During Phase 2, the group plans to:
- Develop a mentorship program in which hospitals with more mature alarm management practices can advise other hospitals.
- Add ventilator alarms to the group’s scope of work.
- Create resources to help hospitals develop alarm defaults for particular profiles of patients and develop rules/algorithms to improve alarm notification from the primary device or through middleware to reduce clinician alarm fatigue.
- Help hospitals to implement American College of Cardiology and American Heart Association guidelines to prevent unnecessary telemetry monitoring.
- Address alarm sounds to be used in future iterations of the IEC 60601-1-8 design standard.
- Develop basic guidelines to help clinicians understand the parameters and defaults better for physiological monitors and ventilators and why, when and how to customize default parameters for particular patients.
Dräger recalls VentStar Oxylog 3000 pediatric patient breathing circuit
On May 31, Dräger sent an Urgent Medical Device Recall letter to customers regarding its VentStar Oxylog 3000 disposable pediatric patient circuit, which the Food and Drug Administration has identified as a Class I recall.
The company discovered that the product’s check valve may leak, resulting in the patient's rebreathing exhaled gas with reduced oxygen concentration and increased carbon dioxide levels. This can lead to serious health consequences, which could result in death.
ASHRAE standard to unify building energy-rating systems
The American Society of Heating, Refrigerating, and Air-Conditioning Engineers is creating Standard 214P, Standard for Determining and Expressing Building Energy Performance in a Rating Program, to provide a unified approach for determining and expressing building energy performance in a rating program.

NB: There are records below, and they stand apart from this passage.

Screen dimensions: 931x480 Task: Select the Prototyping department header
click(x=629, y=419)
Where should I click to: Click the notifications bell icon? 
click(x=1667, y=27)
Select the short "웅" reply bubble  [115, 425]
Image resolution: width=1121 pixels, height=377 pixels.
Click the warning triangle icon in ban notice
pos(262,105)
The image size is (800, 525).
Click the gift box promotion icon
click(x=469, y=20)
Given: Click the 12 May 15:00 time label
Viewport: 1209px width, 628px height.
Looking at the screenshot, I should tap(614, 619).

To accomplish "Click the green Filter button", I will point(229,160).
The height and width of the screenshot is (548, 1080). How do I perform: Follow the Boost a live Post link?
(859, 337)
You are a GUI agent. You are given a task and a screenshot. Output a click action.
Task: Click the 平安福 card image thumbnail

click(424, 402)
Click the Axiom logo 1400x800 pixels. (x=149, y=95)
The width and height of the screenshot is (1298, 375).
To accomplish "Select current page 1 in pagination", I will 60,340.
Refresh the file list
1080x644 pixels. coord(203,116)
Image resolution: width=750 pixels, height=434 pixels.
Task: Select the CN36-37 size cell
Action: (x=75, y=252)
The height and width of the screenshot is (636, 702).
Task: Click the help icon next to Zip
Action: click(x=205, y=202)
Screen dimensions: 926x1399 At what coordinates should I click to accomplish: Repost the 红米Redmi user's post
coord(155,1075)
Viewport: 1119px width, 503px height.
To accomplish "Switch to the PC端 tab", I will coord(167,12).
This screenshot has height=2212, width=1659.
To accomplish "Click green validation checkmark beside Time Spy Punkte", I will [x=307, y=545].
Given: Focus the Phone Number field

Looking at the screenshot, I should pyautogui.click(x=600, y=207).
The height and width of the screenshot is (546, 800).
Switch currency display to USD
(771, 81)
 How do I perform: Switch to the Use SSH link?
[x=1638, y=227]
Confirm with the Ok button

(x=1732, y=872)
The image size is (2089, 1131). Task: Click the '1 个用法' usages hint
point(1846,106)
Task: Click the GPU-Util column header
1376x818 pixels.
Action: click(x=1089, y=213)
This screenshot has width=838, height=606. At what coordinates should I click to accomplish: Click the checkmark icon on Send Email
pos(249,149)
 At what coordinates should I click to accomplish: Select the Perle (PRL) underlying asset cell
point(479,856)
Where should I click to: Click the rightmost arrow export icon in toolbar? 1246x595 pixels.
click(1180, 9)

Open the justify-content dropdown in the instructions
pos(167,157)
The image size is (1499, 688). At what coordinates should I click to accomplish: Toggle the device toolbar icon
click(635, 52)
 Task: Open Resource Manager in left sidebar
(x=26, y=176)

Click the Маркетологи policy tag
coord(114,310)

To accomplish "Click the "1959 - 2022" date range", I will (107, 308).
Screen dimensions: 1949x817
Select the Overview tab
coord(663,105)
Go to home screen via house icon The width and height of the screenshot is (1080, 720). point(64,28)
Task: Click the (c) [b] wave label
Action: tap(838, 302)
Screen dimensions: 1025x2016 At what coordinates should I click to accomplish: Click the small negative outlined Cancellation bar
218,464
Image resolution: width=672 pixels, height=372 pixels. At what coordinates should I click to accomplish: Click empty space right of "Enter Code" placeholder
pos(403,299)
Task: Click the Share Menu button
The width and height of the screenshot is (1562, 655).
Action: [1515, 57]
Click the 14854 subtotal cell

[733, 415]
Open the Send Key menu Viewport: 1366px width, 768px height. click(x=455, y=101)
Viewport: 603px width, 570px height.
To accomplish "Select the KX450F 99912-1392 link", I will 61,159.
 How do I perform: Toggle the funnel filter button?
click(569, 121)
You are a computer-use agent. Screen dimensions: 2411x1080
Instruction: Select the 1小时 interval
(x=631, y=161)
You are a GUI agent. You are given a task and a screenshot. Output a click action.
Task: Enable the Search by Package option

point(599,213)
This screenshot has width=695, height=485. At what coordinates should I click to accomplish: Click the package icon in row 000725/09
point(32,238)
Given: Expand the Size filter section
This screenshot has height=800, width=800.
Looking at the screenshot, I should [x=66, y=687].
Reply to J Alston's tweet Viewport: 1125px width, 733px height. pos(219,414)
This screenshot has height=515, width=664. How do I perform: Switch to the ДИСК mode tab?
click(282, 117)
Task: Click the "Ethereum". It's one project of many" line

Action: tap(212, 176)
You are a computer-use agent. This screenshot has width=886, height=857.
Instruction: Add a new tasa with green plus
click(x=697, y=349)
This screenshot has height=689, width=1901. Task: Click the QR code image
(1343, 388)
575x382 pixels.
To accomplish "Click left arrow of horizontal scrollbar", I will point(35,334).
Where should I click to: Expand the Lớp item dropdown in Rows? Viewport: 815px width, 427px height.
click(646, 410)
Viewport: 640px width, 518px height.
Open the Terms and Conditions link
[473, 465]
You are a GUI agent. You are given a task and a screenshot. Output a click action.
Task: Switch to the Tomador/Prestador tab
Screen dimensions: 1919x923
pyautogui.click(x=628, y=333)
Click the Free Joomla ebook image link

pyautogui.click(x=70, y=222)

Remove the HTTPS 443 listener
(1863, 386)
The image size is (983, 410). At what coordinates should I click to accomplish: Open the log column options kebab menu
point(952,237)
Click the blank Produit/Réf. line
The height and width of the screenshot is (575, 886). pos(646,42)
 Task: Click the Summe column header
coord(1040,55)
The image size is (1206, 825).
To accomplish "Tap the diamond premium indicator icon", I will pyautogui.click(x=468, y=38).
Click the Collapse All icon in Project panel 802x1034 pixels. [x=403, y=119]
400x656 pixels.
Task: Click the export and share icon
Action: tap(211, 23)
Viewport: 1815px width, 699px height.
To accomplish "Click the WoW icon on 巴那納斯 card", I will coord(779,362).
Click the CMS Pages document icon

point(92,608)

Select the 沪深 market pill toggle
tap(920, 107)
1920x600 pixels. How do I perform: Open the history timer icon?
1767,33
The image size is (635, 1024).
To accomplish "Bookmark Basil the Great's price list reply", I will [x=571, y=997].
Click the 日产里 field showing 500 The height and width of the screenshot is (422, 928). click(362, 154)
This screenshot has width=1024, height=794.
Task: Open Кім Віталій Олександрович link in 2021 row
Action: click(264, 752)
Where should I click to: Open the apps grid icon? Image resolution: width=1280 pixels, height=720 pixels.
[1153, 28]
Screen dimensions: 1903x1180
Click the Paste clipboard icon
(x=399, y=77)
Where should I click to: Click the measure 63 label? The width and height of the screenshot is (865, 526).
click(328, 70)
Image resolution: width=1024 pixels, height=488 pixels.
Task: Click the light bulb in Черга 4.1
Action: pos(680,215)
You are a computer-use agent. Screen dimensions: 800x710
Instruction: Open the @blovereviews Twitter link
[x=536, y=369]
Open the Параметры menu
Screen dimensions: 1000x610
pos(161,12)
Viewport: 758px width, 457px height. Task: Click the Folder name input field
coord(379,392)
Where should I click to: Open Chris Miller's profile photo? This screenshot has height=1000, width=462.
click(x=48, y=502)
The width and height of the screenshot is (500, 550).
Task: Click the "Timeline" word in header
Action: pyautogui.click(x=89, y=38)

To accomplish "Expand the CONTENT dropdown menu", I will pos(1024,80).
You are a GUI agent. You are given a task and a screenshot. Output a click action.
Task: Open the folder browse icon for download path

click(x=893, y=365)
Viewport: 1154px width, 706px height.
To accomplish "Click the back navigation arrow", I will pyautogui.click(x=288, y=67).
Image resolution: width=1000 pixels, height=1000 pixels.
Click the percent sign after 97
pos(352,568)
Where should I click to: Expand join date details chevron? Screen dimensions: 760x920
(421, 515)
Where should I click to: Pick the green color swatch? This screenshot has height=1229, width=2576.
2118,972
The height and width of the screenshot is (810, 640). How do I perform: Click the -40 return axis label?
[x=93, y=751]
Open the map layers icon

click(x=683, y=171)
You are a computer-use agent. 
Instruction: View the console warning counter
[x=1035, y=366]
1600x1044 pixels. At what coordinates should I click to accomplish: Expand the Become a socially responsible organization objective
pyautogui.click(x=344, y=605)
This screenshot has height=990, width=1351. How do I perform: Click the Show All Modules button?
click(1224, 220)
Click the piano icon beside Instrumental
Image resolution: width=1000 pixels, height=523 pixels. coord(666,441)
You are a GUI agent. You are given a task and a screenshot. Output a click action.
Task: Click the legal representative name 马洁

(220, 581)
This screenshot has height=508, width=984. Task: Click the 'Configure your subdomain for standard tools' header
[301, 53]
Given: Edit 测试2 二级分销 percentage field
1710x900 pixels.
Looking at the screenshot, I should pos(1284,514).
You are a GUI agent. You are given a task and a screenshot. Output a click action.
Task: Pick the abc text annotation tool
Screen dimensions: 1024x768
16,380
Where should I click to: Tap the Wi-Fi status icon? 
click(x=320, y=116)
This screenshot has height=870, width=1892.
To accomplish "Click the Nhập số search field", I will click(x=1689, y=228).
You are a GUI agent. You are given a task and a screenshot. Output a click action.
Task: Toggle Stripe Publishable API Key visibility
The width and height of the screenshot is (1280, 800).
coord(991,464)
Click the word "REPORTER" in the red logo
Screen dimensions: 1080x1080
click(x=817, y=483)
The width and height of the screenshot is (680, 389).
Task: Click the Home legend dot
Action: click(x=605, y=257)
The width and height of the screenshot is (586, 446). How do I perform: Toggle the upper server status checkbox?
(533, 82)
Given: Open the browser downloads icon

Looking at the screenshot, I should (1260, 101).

The standard also will establish minimum requirements for rating-program documentation.
The proposed standard is open for public comment until Sept. 19.
FDA updating recommendations on submitting 510(k) for device modifications
The Food and Drug Administration (FDA) issued draft updated recommendations to help manufacturers determine when they are required to notify the FDA about modifications made to certain medical devices already on the market, including a separate guidance applicable to software devices.
“These draft recommendations are intended to help manufacturers determine when a change is significant enough to warrant FDA review, including major changes or modifications to the intended use that could significantly impact safety and effectiveness,” says Jeffrey Shuren, M.D., director of the FDA’s Center for Devices and Radiological Health. “Medical device technology evolves quickly, and not all changes made to marketed devices alter their safety profile or require our review.”